[Problem to work on] Which lines in the data contain the word "agent"? Please copy each of them.

--- Provided material Enclosed Below ---

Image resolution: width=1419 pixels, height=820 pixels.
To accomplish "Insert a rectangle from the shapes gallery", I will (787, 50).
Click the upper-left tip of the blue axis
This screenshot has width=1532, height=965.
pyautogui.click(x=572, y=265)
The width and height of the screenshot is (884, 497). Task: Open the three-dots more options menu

--- End of Enclosed Provided material ---
--- Provided material Enclosed Below ---

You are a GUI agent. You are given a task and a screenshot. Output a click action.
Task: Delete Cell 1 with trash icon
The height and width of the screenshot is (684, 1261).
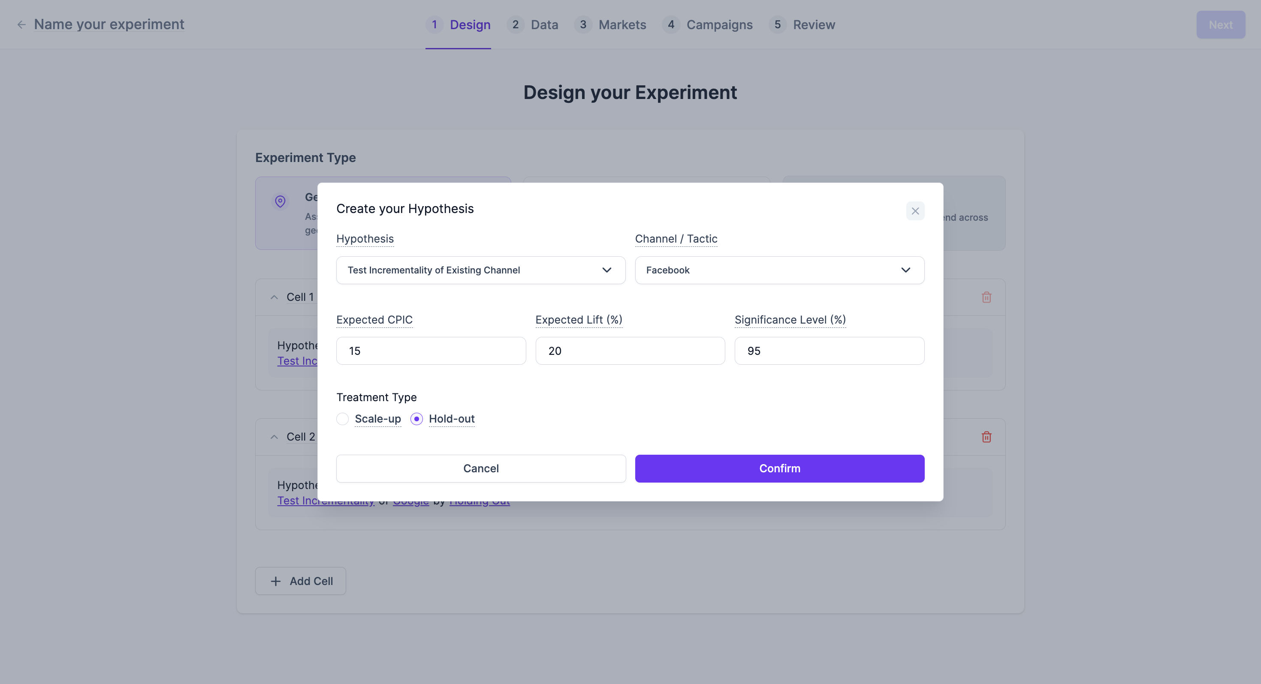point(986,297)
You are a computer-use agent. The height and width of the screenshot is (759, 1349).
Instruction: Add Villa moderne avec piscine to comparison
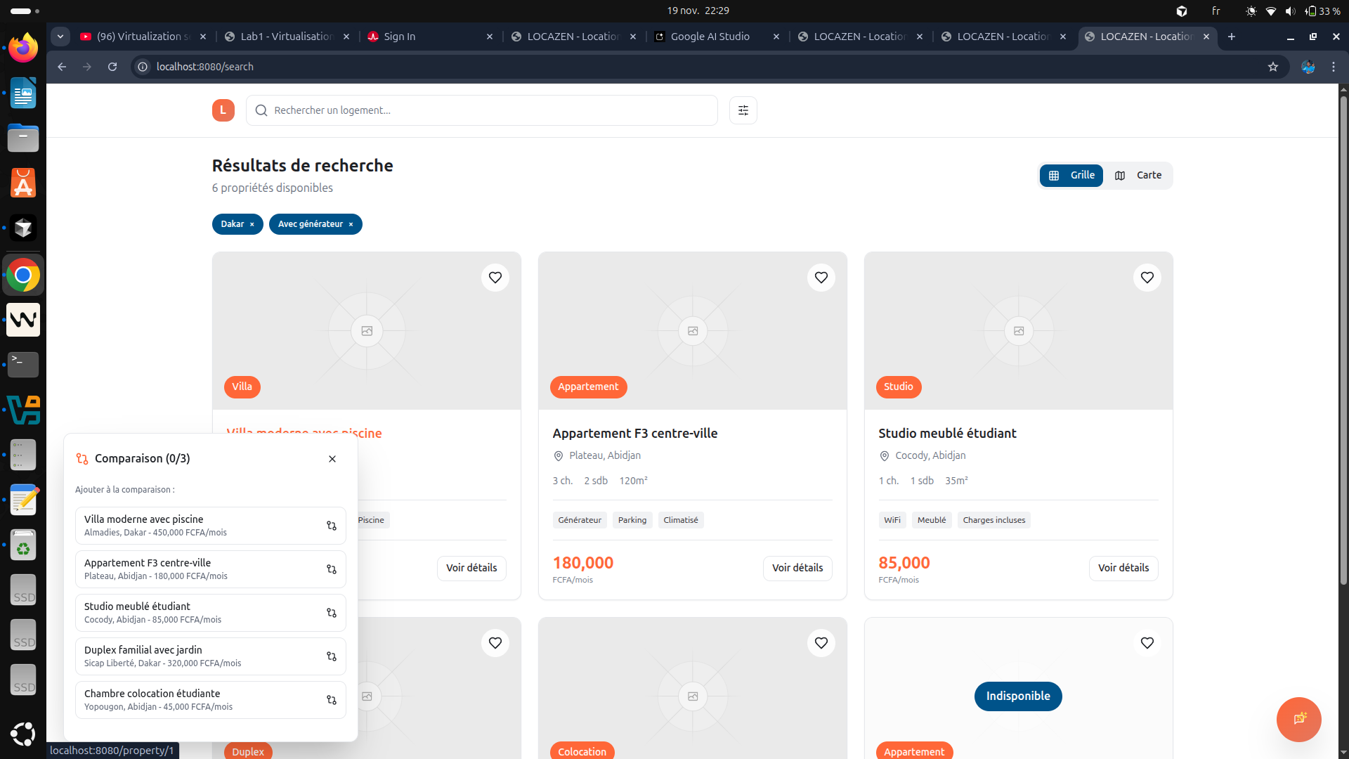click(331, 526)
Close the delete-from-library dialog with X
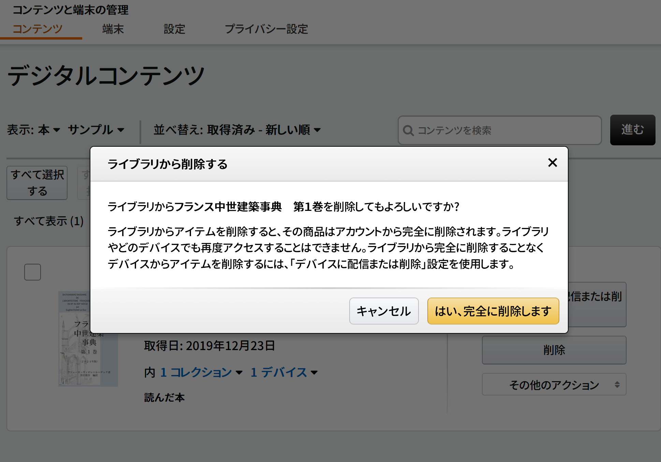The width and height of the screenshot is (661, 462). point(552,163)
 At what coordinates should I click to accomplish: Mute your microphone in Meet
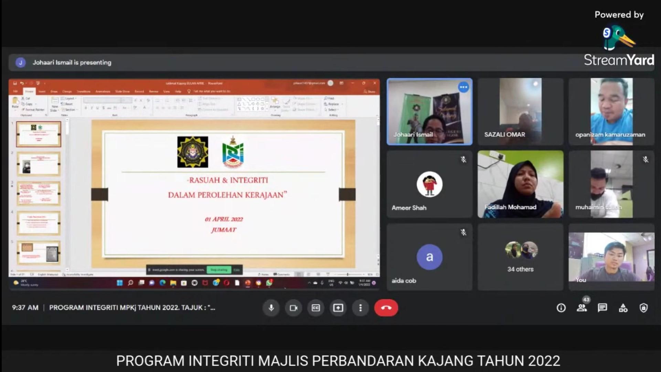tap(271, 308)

--- End of Enclosed Provided material ---
--- Provided material Enclosed Below ---

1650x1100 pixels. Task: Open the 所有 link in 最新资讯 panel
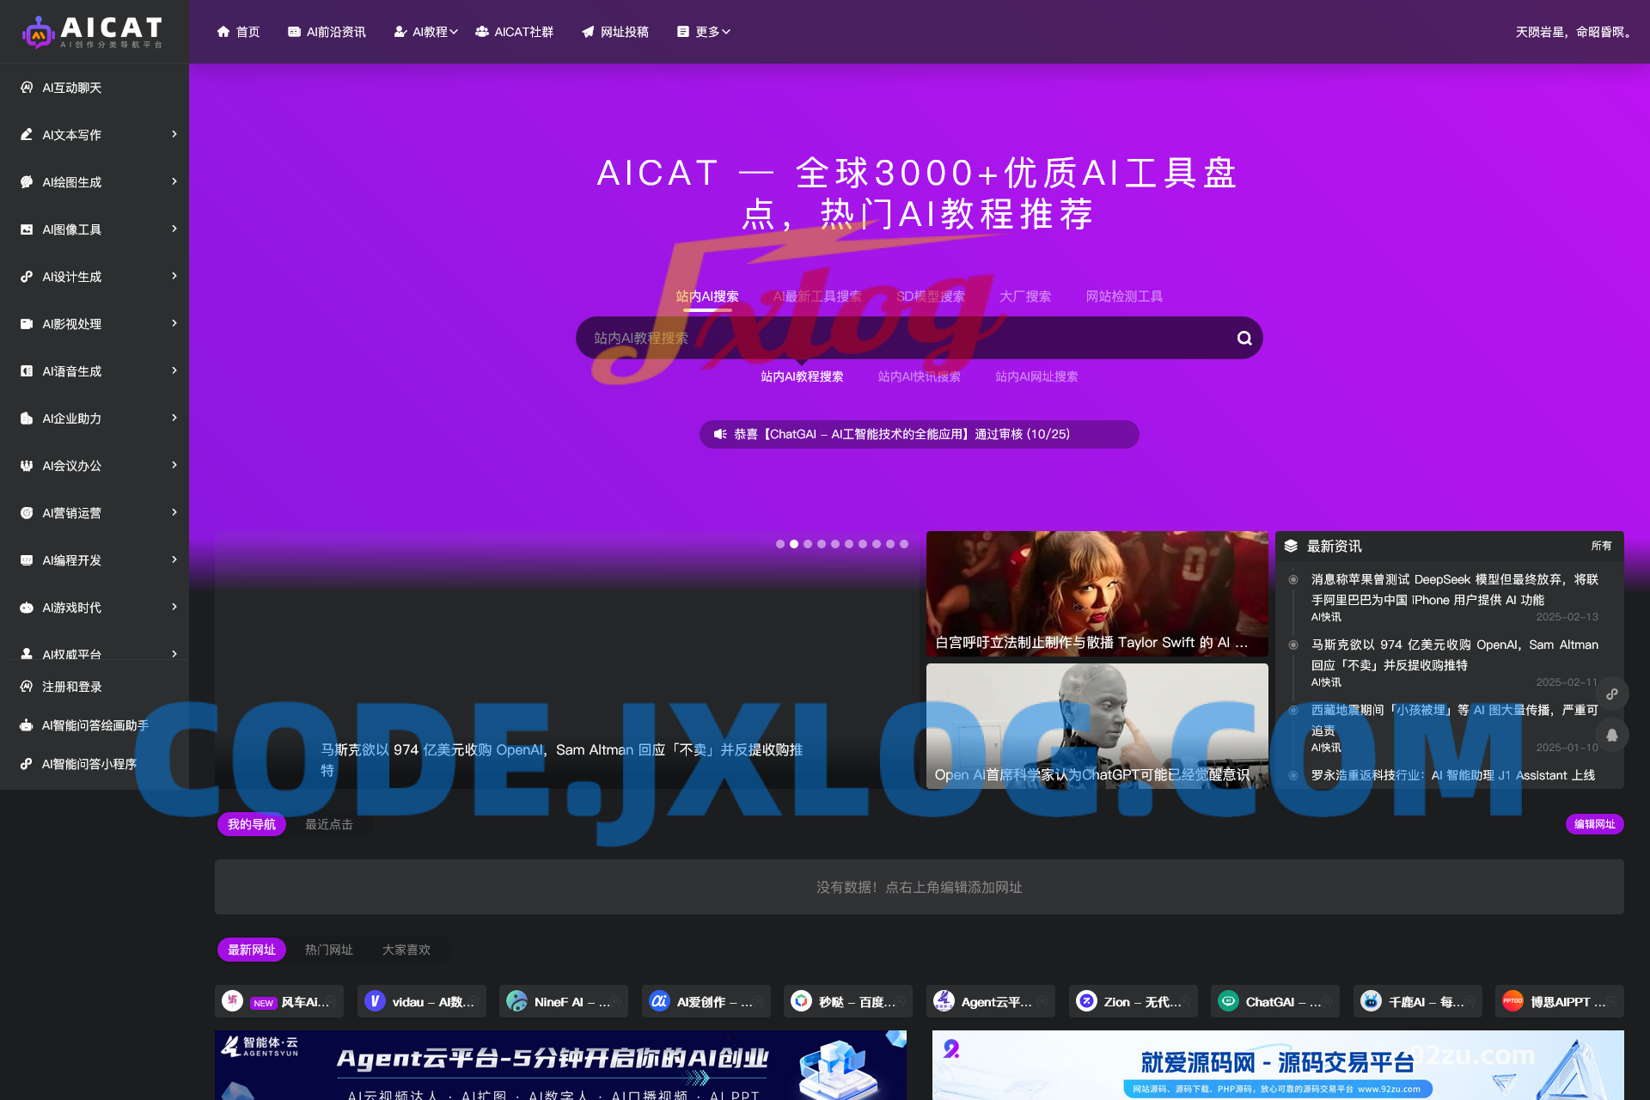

--- End of Enclosed Provided material ---

[Reply]
You are a GUI agent. You are given a task and a screenshot. Output a click action.
You are a computer-use agent. The height and width of the screenshot is (759, 1349).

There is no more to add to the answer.